Revista citou histórico de polícia
corrupta e governos imediatistas
Uma reportagem publicada na revista britânica The Economist
afirma que a violência nos morros do Rio de Janeiro é alimentada por
uma competição singular no mercado de drogas, que impõe uma série de
dificuldades financeiras às gangues do tráfico e as leva a uma disputa
feroz por espaços.
No artigo, a revista
que chegou às bancas nesta sexta-feira questiona por que a cidade
testemunha episódios de violência similares à briga entre facções que
ocorreu no último fim de semana e cujos desdobramentos já deixaram mais
de 30 mortos.
"Se as pesquisas sobre o uso
de drogas forem confiáveis, o consumo per capita de cocaína, crack e
maconha fica perto da média quando comparada com outras capitais de
Estado", é o pressuposto inicial da revista. "Então por que a cidade
que acabou de levar a indicação para as Olimpíadas de 2016 é tão
inclinada a ataques repentinos de violência por causa da droga?"
A
primeira razão, diz a reportagem, é que "a cidade é marcada por uma
história de governos ruins". "Erros passados incluem acomodar
interesses de facções de traficantes na esperança de mantê-los
pacificados."
Outro motivo seria a polícia
carioca. "Algumas das armas usadas pelos traficantes são vendidas a
eles pela polícia, e os policiais ainda praticam demasiadas execuções
sumárias em vez de se dar ao trabalho de processar os suspeitos,
fazendo com que os moradores das favelas os vejam como uma fonte de
injustiça tanto quanto os traficantes."
A terceira razão, que a Economist
analisa com mais detalhes, é o fato de existirem na cidade três gangues
rivais que disputam o mesmo mercado consumidor, enquanto outras
capitais têm apenas um grupo dominante. "Um estudo do governo estadual
sugere que, por conta dessa competição, longe de viver como personagens
de um vídeo de hip-hop da MTV, os traficantes do Rio estão operando
'perto do zero a zero'."
Sobre um
faturamento anual de cerca de R$ 316 milhões, as gangues lucram cerca
de R$ 27 milhões, diz a revista, citando o estudo.
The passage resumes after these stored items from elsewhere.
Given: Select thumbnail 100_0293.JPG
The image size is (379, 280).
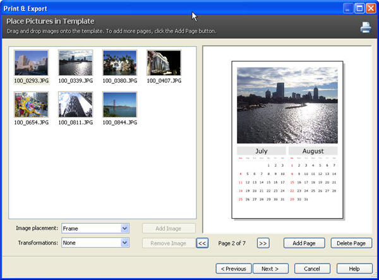Looking at the screenshot, I should click(31, 63).
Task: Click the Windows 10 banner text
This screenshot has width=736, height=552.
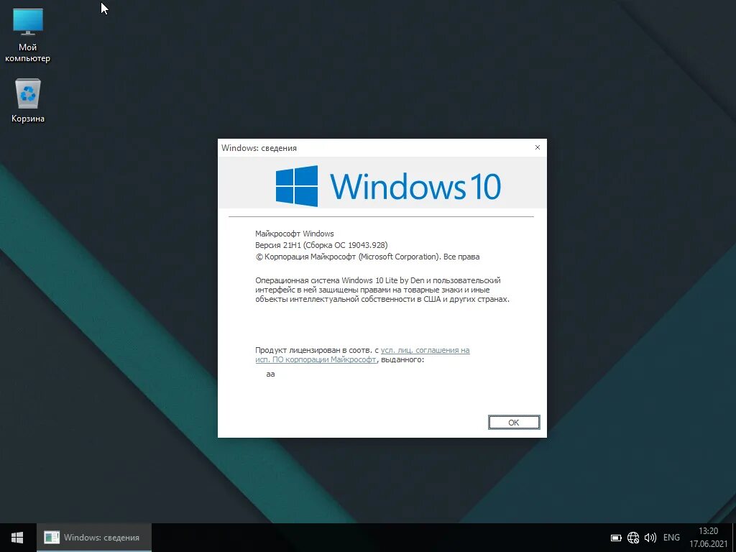Action: [x=415, y=185]
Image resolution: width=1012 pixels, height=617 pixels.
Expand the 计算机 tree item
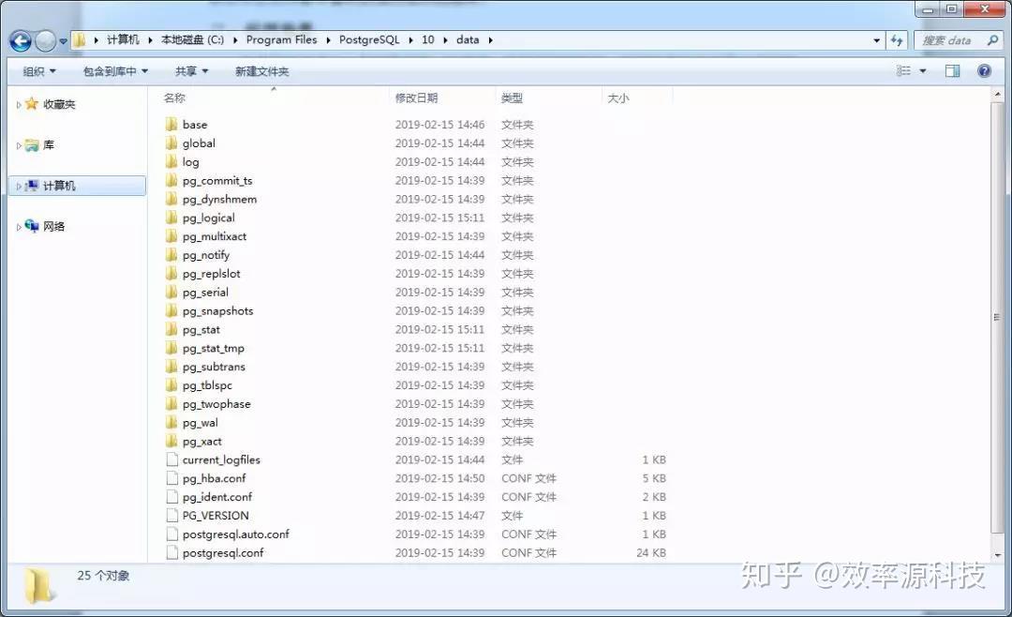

Grande parte dos
recursos é destinada à compra de armas, pagamento de pessoal e
vendedores de drogas.
A estrutura de
salário é "surpreendentemente linear" – ou "uma exceção ao quadro
nacional de distribuição desigual de renda", nas palavras da Economist
– e as gangues já embarcaram em atividades paralelas, como o
fornecimento ilegal de eletricidade, em busca de outras fontes de renda.
"Antes
da violência recente, alguns analistas haviam sugerido que as
dificuldades financeiras estavam levando as gangues a cooperar em
algumas operações”, diz a revista. “Mas a resposta mais comum a esta
situação é invadir o terreno do vizinho."